AI automation can also help manage the health of whole groups by sorting calls or finding patients who need follow-up. This must be done fairly to all patients.
AI systems need to work well with existing healthcare IT and keep patient data secure under HIPAA. Using encryption, access controls, and anonymizing data are required when handling sensitive information through automated systems.
For Medicare Advantage and other insurance plans, automation can help by handling coverage questions and prior authorizations in a clear and fair way.

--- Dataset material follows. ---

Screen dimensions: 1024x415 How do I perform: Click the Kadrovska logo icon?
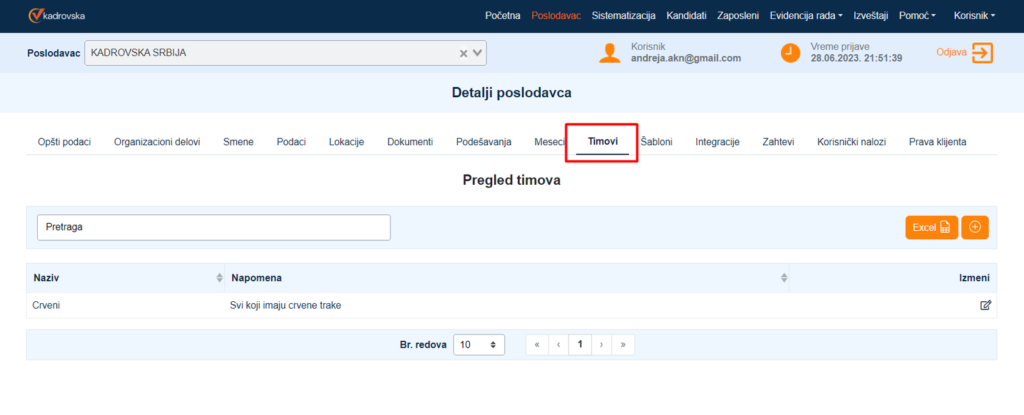pyautogui.click(x=36, y=16)

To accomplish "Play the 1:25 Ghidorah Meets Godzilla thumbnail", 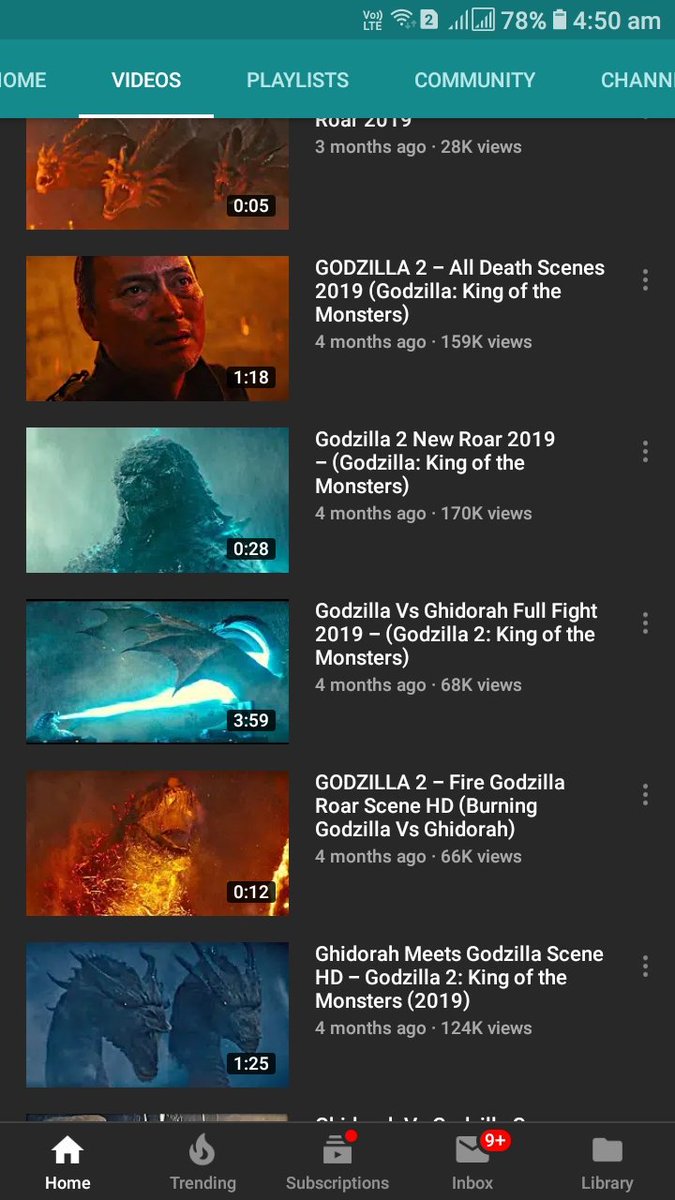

Healthcare administrators, practice owners, and IT managers are important for keeping AI fair. They can do this by:
Working with legal and IT security teams helps make sure that patient data privacy and CMS rules are followed.
Using AI in healthcare is growing and has many benefits. But there is risk of bias. By focusing on diverse data, fair design, clear processes, ongoing checks, and human review, healthcare in the U.S. can be fairer and better for all patients. When AI workflows are used carefully, they can also make operations more efficient while keeping care fair.
Healthcare leaders must be aware and take steps to balance new technology with ethical care.
CMS released a FAQ Memo clarifying that while AI can assist in coverage determinations, MAOs must ensure compliance with relevant regulations, focusing on individual patient circumstances rather than solely large data sets.
MAOs must comply with HIPAA, including obtaining patient consent for using PHI and implementing robust data security measures like encryption, access controls, and data anonymization.
The rule mandates that MAOs disclose how AI algorithms influence clinical decisions, detailing data sources, methodologies, and potential biases to promote transparency.
CMS advises regular auditing and validation of AI algorithms, incorporating demographic variables to prevent biases and discrimination, ensuring fairness in healthcare delivery.
AI-supported systems should assist healthcare providers in clinical decisions while ensuring that these recommendations align with evidence-based practices and do not replace human expertise.
MAOs must follow CMS regulations related to AI in healthcare, including documentation and validation of AI algorithms for clinical effectiveness, ensuring compliance with billing and quality reporting requirements.
Coverage decisions need to be based on individual patient circumstances, utilizing specific patient data and clinical evaluations rather than broad data sets used by AI algorithms.
CMS is cautious about AI’s ability to alter coverage criteria over time and emphasizes that coverage denials must be based on static publicly available criteria.
Obtaining patient consent is vital in respecting patient privacy and complying with HIPAA regulations, ensuring that protected health information is handled appropriately.
Prior to implementation, MAOs must evaluate AI tools to ensure they do not perpetuate or introduce new biases, adhering to nondiscrimination requirements under the Affordable Care Act.